If one needs to check the available snapshots of a table they can use the DESCRIBE HISTORY statement with the following syntax:

DESCRIBE HISTORY [db_name.]table_name
  [FROM timestamp];

DESCRIBE HISTORY [db_name.]table_name
  [BETWEEN timestamp AND timestamp]
        
For example:

DESCRIBE HISTORY ice_t FROM '2022-01-04 10:00:00';
DESCRIBE HISTORY ice_t FROM now() - interval 5 days;
DESCRIBE HISTORY ice_t BETWEEN '2022-01-04 10:00:00' AND '2022-01-05 10:00:00';

Please note that during time travel, Impala uses the current table schema to query an older snapshot of the table which might have had a different schema in the past.

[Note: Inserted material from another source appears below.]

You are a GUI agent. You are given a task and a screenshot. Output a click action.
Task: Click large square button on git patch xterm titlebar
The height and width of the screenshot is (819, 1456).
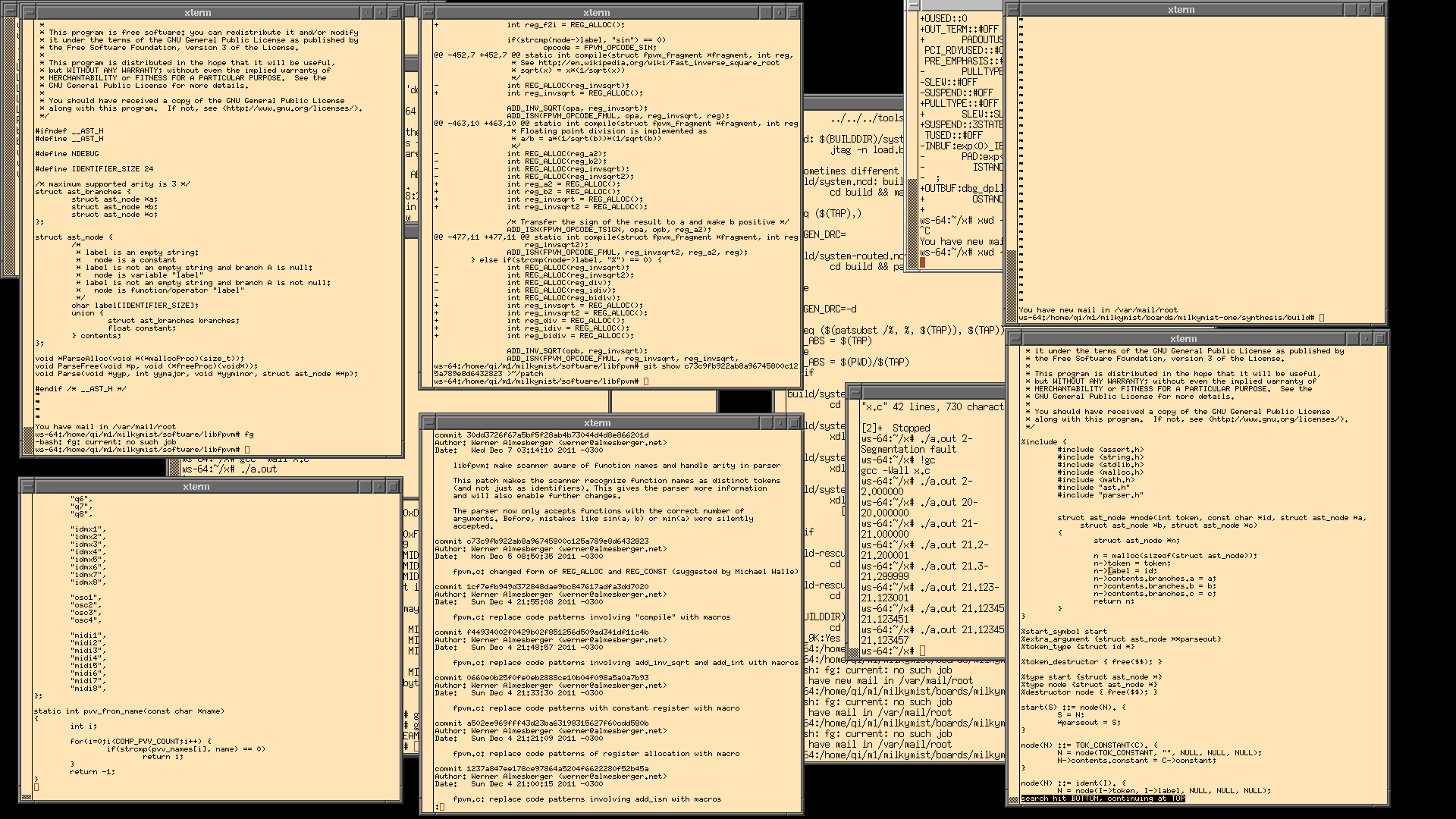pos(794,13)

Cloning Iceberg tables (LIKE clause)

Use CREATE TABLE ... LIKE ... to create an empty Iceberg table based on the definition of another Iceberg table, including any column attributes in the original table:

CREATE TABLE new_ice_tbl LIKE orig_ice_tbl;
        

Because of the Data Types of Iceberg and Impala do not correspond one by one, Impala can only clone between Iceberg tables.

Expiring snapshots

Iceberg snapshots accumulate until they are deleted by a user action. Snapshots can be deleted with ALTER TABLE ... EXECUTE expire_snapshots(...) statement, which will expire snapshots that are older than the specified timestamp. For example:

ALTER TABLE ice_tbl EXECUTE expire_snapshots('2022-01-04 10:00:00');
ALTER TABLE ice_tbl EXECUTE expire_snapshots(now() - interval 5 days);
        
Expire snapshots:
  • does not remove old metadata files by default.
  • does not remove orphaned data files.
  • respects the minimum number of snapshots to keep: history.expire.min-snapshots-to-keep table property.

Old metadata file clean up can be configured with write.metadata.delete-after-commit.enabled=true and write.metadata.previous-versions-max table properties. This allows automatic metadata file removal after operations that modify metadata such as expiring snapshots or inserting data.

Iceberg table properties

We can set the following table properties for Iceberg tables:
  • iceberg.catalog: controls which catalog is used for this Iceberg table. It can be 'hive.catalog' (default), 'hadoop.catalog', 'hadoop.tables', or a name that identifies a catalog defined in the Hadoop configurations, e.g. hive-site.xml
  • iceberg.catalog_location: Iceberg table catalog location when iceberg.catalog is 'hadoop.catalog'
  • iceberg.table_identifier: Iceberg table identifier. We use <database>.<table> instead if this property is not set
  • write.format.default: data file format of the table. Impala can read ORC and PARQUET data files in Iceberg tables, and can write PARQUET data files only.
  • write.parquet.compression-codec: Parquet compression codec. Supported values are: NONE, GZIP, SNAPPY (default value), LZ4, ZSTD. The table property will be ignored if COMPRESSION_CODEC query option is set.
  • write.parquet.compression-level: Parquet compression level. Used with ZSTD compression only. Supported range is [1, 22]. Default value is 3. The table property will be ignored if COMPRESSION_CODEC query option is set.
  • write.parquet.row-group-size-bytes: Parquet row group size in bytes. Supported range is [8388608, 2146435072] (8MB - 2047MB). The table property will be ignored if PARQUET_FILE_SIZE query option is set. If neither the table property nor the PARQUET_FILE_SIZE query option is set, the way Impala calculates row group size will remain unchanged.
  • write.parquet.page-size-bytes: Parquet page size in bytes. Used for PLAIN encoding. Supported range is [65536, 1073741824] (64KB - 1GB). If the table property is unset, the way Impala calculates page size will remain unchanged.
  • write.parquet.dict-size-bytes: Parquet dictionary page size in bytes. Used for dictionary encoding. Supported range is [65536, 1073741824] (64KB - 1GB). If the table property is unset, the way Impala calculates dictionary page size will remain unchanged.